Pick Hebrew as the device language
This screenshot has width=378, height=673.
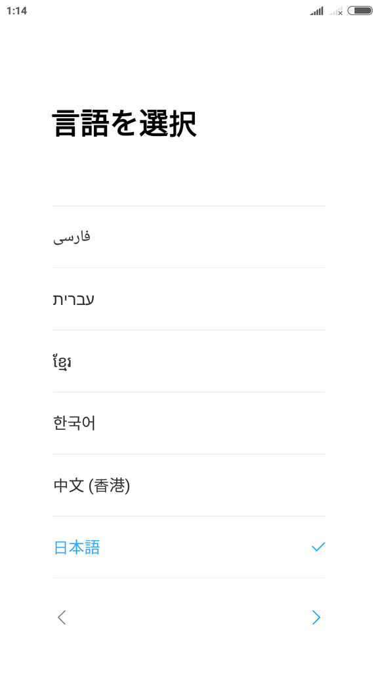tap(188, 299)
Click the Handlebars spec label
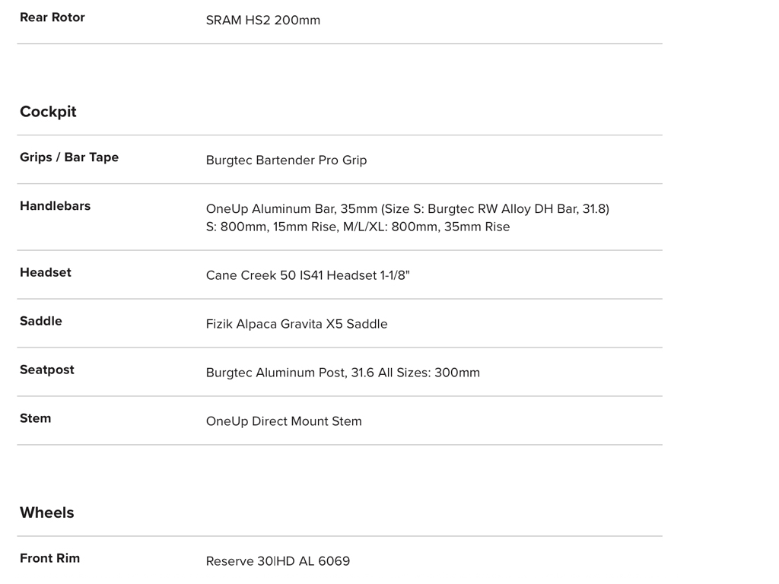The image size is (779, 584). pos(55,206)
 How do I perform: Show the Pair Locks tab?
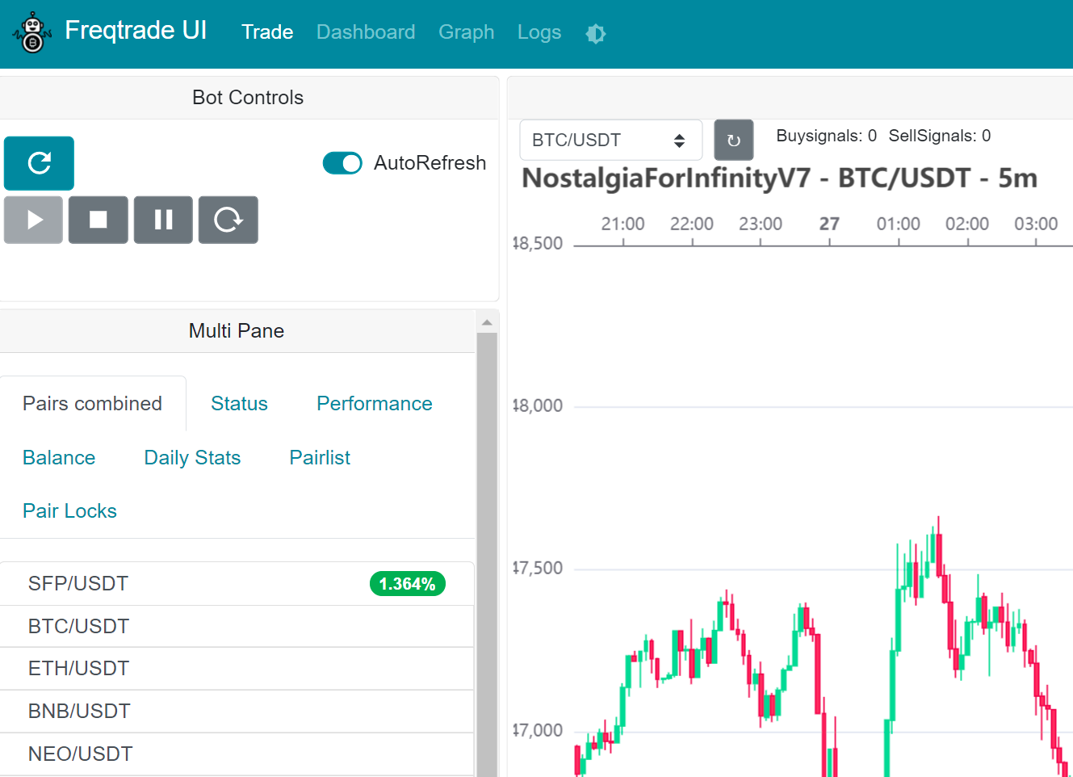(69, 510)
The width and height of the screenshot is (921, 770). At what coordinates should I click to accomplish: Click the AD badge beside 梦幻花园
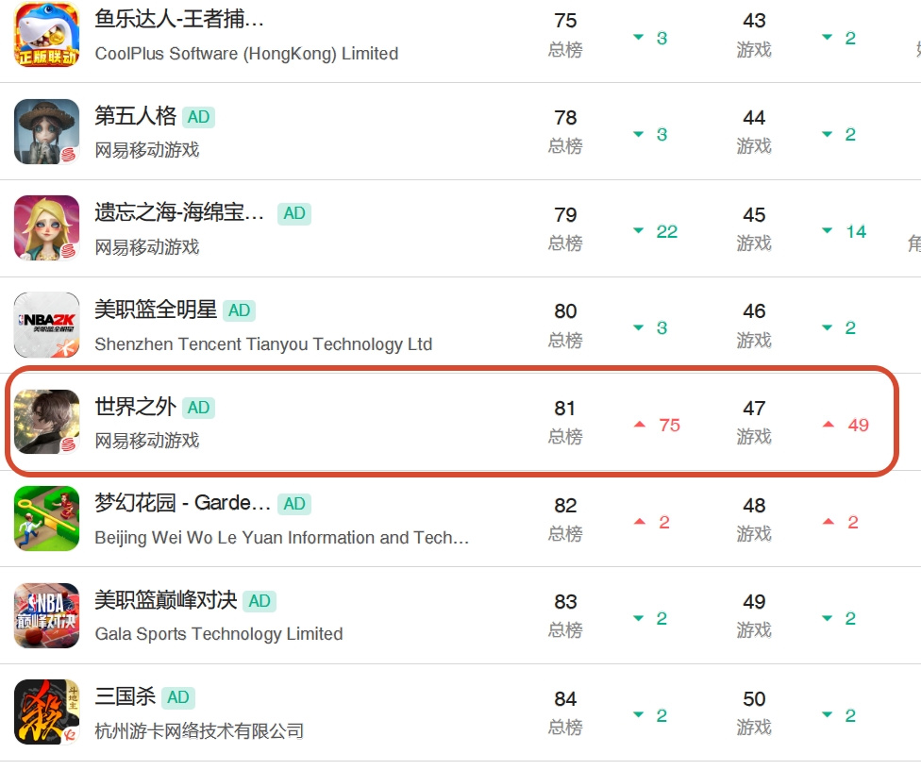(x=294, y=504)
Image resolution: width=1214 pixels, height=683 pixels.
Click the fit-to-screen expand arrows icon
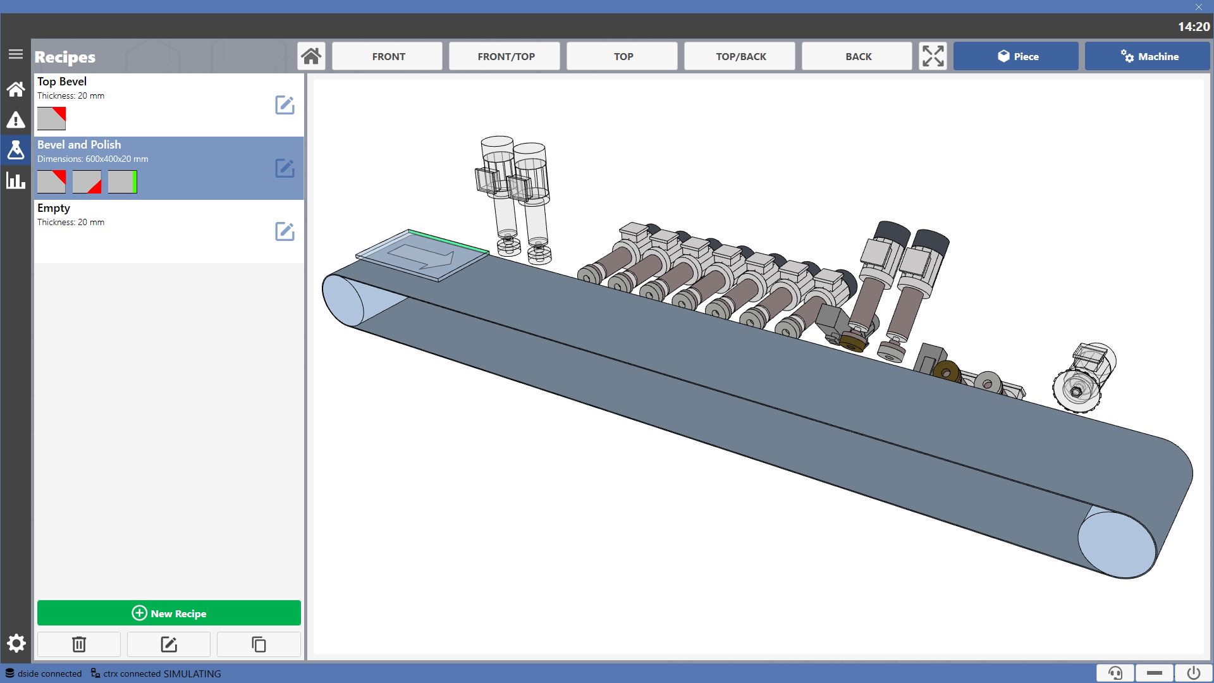pos(933,56)
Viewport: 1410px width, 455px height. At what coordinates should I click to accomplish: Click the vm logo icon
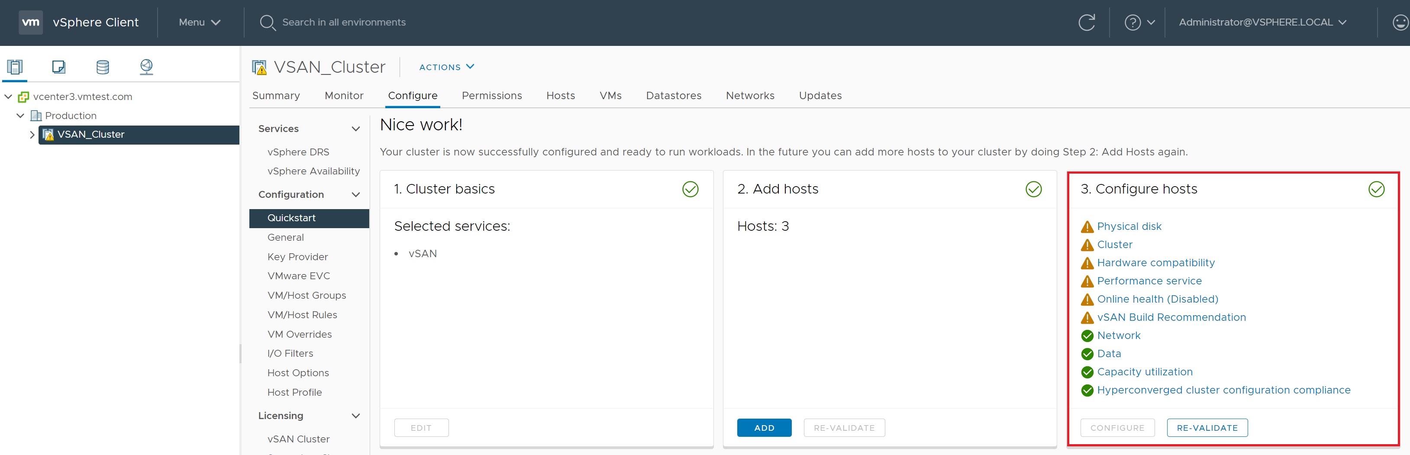[x=31, y=22]
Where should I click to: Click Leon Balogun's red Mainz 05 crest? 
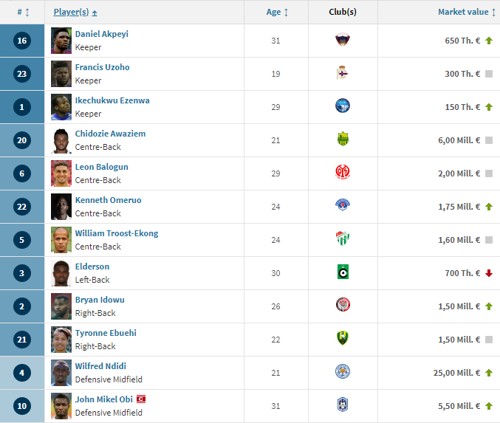coord(343,172)
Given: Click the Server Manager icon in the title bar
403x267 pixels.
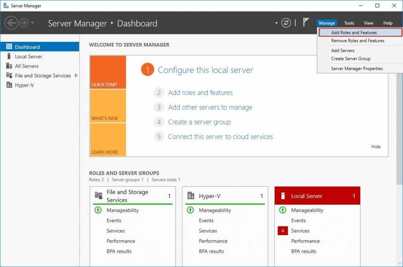Looking at the screenshot, I should pyautogui.click(x=6, y=6).
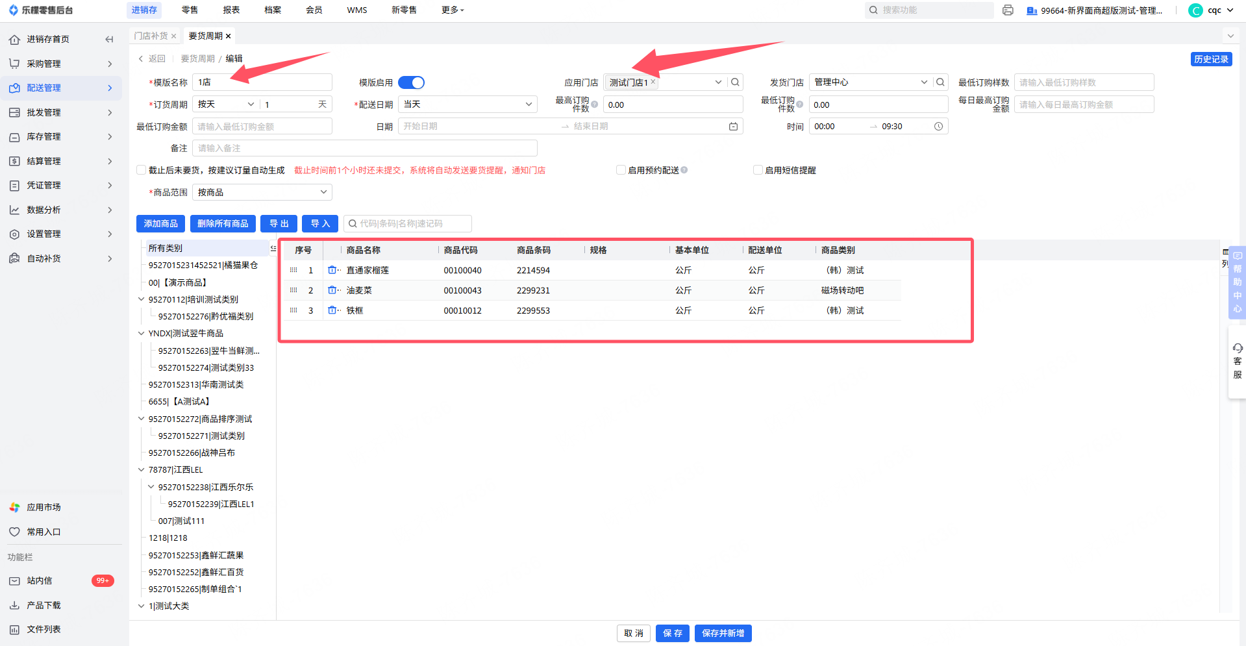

***

_Work order_
Where the line containing "This screenshot has width=378, height=673." appears in the records above, begin copying and continue exactly through the last line, with nothing else; omit every picture.

_Solved problem_
This screenshot has width=378, height=673.
tap(188, 299)
Click the Handlebars spec label
The image size is (779, 584). pos(55,206)
 How do I perform: Show the Pair Locks tab?
(69, 510)
The width and height of the screenshot is (921, 770). At what coordinates should I click to accomplish: Click the AD badge beside 梦幻花园
(x=294, y=504)
Image resolution: width=1214 pixels, height=683 pixels.
Click the fit-to-screen expand arrows icon
pos(933,56)
Viewport: 1410px width, 455px height. At what coordinates should I click to accomplish: Click the vm logo icon
[x=31, y=22]
Where should I click to: Click Leon Balogun's red Mainz 05 crest? 
coord(343,172)
Given: Click the Server Manager icon in the title bar
403x267 pixels.
Looking at the screenshot, I should pyautogui.click(x=6, y=6).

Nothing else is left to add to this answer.